OOP

Abstract Classes and Interfaces

Abstract classes and interfaces are fundamental concepts in C++ for achieving abstraction and promoting code reusability. While C++ doesn’t have a built-in interface concept like some other languages, abstract classes are often used to simulate interfaces. Here’s a breakdown of each:

Abstract Classes:

• An abstract class is a class that cannot be directly instantiated (you cannot create objects of that class).
• It serves as a blueprint for derived classes to inherit from.
• It can contain member variables and functions, including:
  • Pure virtual functions: These functions have no implementation in the abstract class and must be overridden by derived classes. They are declared with virtual keyword and an equal sign ( = 0 ).
  • Normal member functions: These functions provide default implementations that can be used by derived classes or overridden with specific behavior.

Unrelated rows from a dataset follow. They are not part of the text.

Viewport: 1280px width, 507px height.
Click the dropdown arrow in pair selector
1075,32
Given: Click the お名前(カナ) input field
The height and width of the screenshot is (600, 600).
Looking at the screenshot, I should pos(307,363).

Applications of Abstract Classes:

• Defining common functionality: An abstract class can specify common behavior for a group of related classes through pure virtual functions. Derived classes then implement these functions with their specific logic.
• Enforcing a contract: By inheriting from an abstract class, derived classes guarantee the implementation of certain functionalities (pure virtual functions). This promotes code consistency and maintainability.
• Partial implementation: An abstract class can provide some default implementations for member functions, which derived classes can use or override as needed.

Interfaces (Simulated using Abstract Classes):

• An interface defines a set of functionalities that a class must implement.
• In C++, interfaces are typically achieved using abstract classes with only pure virtual functions.
• There are no member variables in an interface (abstract class simulating an interface).

Applications of Interfaces (Simulated):

• Decoupling code: Interfaces promote loose coupling between components. They specify what functionalities are needed without dictating how they are implemented. This allows for greater flexibility and easier code maintenance.
• Polymorphism: Interfaces enable polymorphism through inheritance. Derived classes implementing the same interface can be treated interchangeably, allowing functions to work with various objects as long as they implement the interface.
• Code reusability: Interfaces promote code reusability by focusing on functionalities rather than implementation details. This allows you to create generic algorithms or functions that work with any class implementing the interface.

Key Differences:

• Member variables: Abstract classes can have member variables, while interfaces (simulated) do not.
• Multiple inheritance: A class can only inherit from one abstract class, but it can implement multiple interfaces (simulated using abstract classes).

Choosing Between Abstract Classes and Interfaces:

• If you need to share some common implementation along with the interface definition, use an abstract class.
• If you only need to define the functionalities without implementation details, use an interface (simulated with an abstract class with only pure virtual functions).

Abstract Class Example: Shape with Area Calculation

#include <iostream>

using namespace std;

class Shape {
public:
  // Pure virtual function - must be overridden by derived classes
  virtual double getArea() const = 0;
};

class Rectangle : public Shape {
private:
  double width;
  double height;

public:
  Rectangle(double w, double h) : width(w), height(h) {}

  double getArea() const override {
    return width * height;
  }
};

class Circle : public Shape {
private:
  double radius;

public:
  Circle(double r) : radius(r) {}

  double getArea() const override {
    return 3.14159 * radius * radius;
  }
};

int main() {
  // You cannot create an object of the abstract class Shape
  // Shape shape; // This will cause an error

  Rectangle rectangle(5.0, 3.0);
  Circle circle(4.0);

  cout << "Rectangle area: " << rectangle.getArea() << endl;
  cout << "Circle area: " << circle.getArea() << endl;

  return 0;
}

Explanation:

• We define an abstract class Shape with a pure virtual function getArea. Derived classes like Rectangle and Circle inherit from Shape and implement the getArea function with their specific area calculation logic.
• This enforces that any class inheriting from Shape must provide an implementation for calculating area.